You are viewing a plain text version of this content. The canonical link for it is here.
Posted to commits@samza.apache.org by xi...@apache.org on 2019/03/12 19:39:36 UTC
[samza] branch master updated: SAMZA-2126: Bug fixes for batch-mode
generated stream specs (#950)
This is an automated email from the ASF dual-hosted git repository.
xinyu pushed a commit to branch master
in repository https://gitbox.apache.org/repos/asf/samza.git
The following commit(s) were added to refs/heads/master by this push:
new 8dea84c SAMZA-2126: Bug fixes for batch-mode generated stream specs (#950)

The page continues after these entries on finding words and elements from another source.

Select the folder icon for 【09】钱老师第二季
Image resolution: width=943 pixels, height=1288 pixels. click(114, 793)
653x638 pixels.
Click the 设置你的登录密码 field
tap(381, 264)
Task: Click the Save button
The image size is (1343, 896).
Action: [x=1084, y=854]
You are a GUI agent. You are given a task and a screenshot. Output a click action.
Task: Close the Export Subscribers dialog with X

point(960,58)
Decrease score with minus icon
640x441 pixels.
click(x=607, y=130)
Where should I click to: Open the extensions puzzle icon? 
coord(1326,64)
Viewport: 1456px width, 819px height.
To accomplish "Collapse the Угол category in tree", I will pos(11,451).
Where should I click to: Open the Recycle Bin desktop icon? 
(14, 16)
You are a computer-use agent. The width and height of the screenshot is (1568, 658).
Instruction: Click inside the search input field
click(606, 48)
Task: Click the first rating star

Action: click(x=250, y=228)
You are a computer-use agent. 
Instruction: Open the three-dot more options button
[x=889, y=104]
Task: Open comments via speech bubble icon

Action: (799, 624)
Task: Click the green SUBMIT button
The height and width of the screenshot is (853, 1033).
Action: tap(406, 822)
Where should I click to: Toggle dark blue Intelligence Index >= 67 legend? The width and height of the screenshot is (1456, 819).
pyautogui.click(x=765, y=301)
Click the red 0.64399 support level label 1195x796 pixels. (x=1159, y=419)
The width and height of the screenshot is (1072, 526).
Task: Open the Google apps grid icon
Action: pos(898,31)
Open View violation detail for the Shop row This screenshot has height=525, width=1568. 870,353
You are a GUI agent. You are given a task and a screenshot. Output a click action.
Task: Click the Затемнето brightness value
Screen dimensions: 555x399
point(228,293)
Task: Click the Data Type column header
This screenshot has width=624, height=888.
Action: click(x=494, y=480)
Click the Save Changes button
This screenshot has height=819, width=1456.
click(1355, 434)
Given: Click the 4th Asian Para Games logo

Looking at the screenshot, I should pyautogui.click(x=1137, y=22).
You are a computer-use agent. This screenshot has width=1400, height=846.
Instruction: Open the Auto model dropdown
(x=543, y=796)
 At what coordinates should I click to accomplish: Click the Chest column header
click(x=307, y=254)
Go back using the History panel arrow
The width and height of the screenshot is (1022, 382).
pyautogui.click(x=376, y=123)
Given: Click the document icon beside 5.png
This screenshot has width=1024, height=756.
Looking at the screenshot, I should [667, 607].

8dea84c is described below
commit 8dea84c944540884d6609be9e1c0a8f93aadb6ab
Author: xinyuiscool <xi...@gmail.com>
AuthorDate: Tue Mar 12 12:17:42 2019 -0700
SAMZA-2126: Bug fixes for batch-mode generated stream specs (#950)
---
.../java/org/apache/samza/execution/StreamEdge.java | 7 ++++++-
.../org/apache/samza/execution/TestStreamEdge.java | 11 +++++++++--
.../apache/samza/system/kafka/KafkaSystemAdmin.java | 5 ++++-
.../samza/system/kafka/KafkaSystemFactory.scala | 2 +-
.../system/kafka_deprecated/KafkaSystemAdmin.scala | 5 ++++-
.../system/kafka_deprecated/KafkaSystemFactory.scala | 1 -
.../system/kafka/TestKafkaSystemFactoryJava.java | 20 +++++++++++++++-----
7 files changed, 39 insertions(+), 12 deletions(-)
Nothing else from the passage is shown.